# ENTRIES
==========

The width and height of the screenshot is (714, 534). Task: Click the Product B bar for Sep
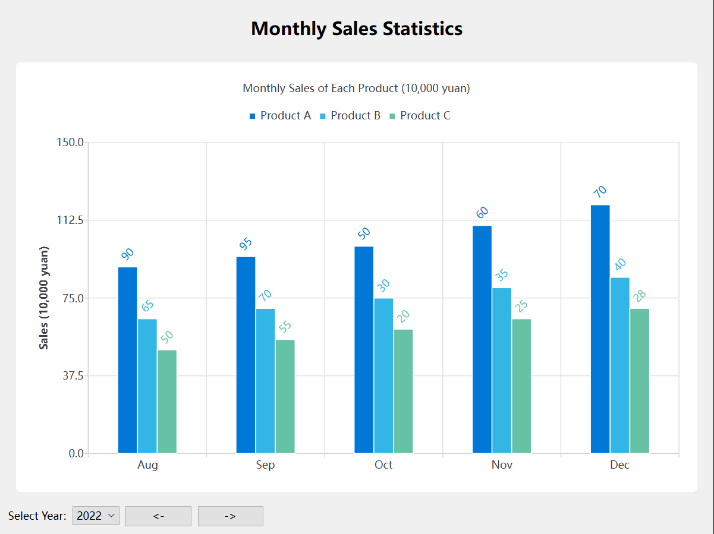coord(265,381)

==========

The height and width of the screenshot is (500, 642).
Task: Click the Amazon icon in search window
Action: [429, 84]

==========

# SET EXERCISE
Please render the rows from the line containing "The width and" through the line containing "coord(265,381)" as a two-column CSV with the headers instruction and answer. Put one CSV line per row, with each value in a single quoted field and its line breaks replaced by spaces, and leave out the pictures.

# THE COMPLETED TASK
instruction,answer
"The width and height of the screenshot is (714, 534). Task: Click the Product B bar for Sep","coord(265,381)"